The 1972 Peach Bowl was a college football postseason bowl game between the West Virginia Mountaineers and the NC State Wolfpack.

Background
West Virginia made their first bowl since the 1969 Peach Bowl in the 3rd year of Bobby Bowden as coach. The Wolfpack finished 2nd in the Atlantic Coast Conference in Holtz's first year with the team.
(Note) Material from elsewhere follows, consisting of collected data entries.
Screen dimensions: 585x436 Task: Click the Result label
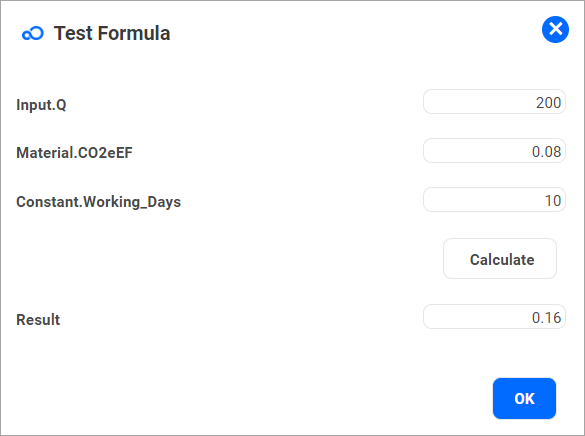coord(38,320)
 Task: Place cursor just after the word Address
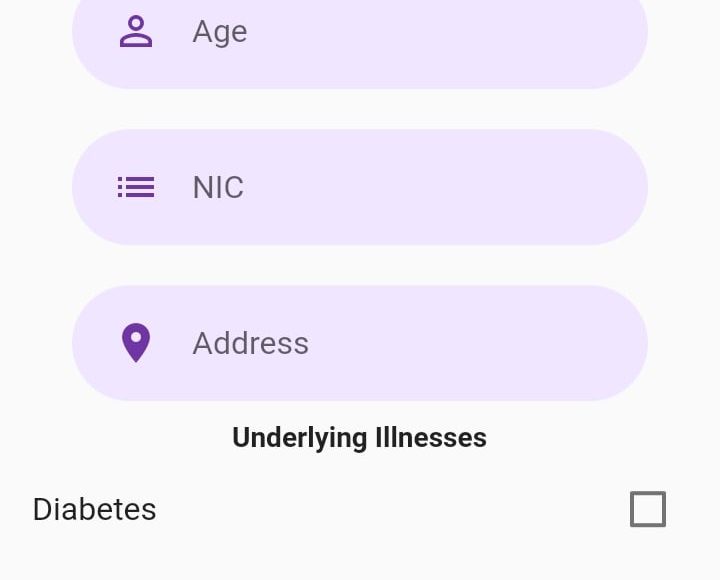pos(311,343)
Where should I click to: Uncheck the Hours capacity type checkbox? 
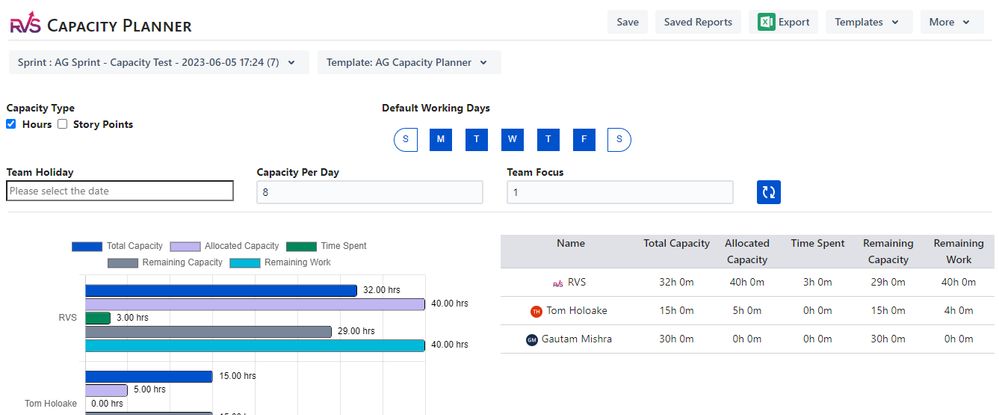pyautogui.click(x=11, y=124)
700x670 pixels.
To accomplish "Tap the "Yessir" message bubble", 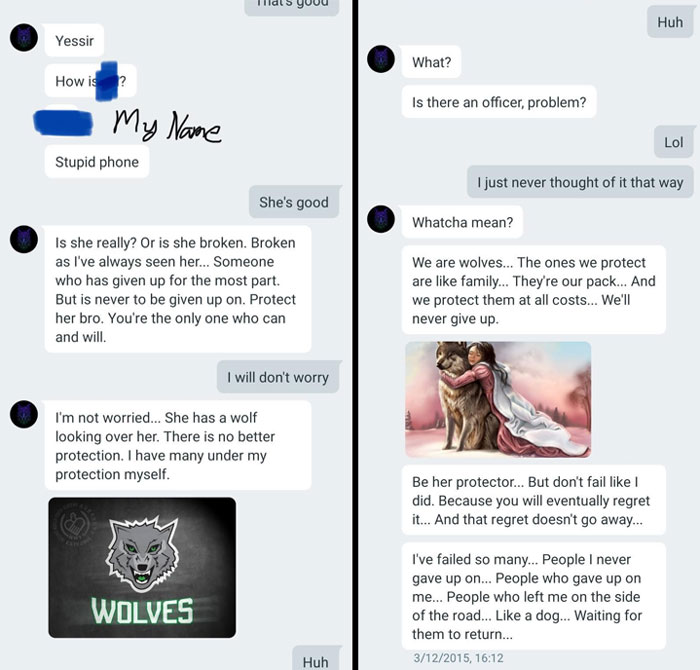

This was their first bowl game since 1967.

Game summary
West Virginia - Frank Nester 27 field goal
West Virginia - Nester 39 field goal
NC State - Don Buckey 37 pass from Dave Buckey (Ron Sewell kick)
West Virginia - Danny Buggs 4 pass from Bernie Galiffa (Nester kick)
NC State - Stan Fritts 1 run (Sewell kick)
NC State - Don Buckey 2 run (Sewell kick)
NC State - Fritts 1 run (Sewell kick)
NC State - Fritts 4 run (Sewell kick)
NC State - Pat Hovance 14 pass from Dave Buckey (Sewell kick)
NC State - Willie Burden 7 run (Sewell kick)

Aftermath
The Wolfpack made five more bowl games in the decade, including the Peach Bowl in 1975, which also had the Mountaineers as the opponent.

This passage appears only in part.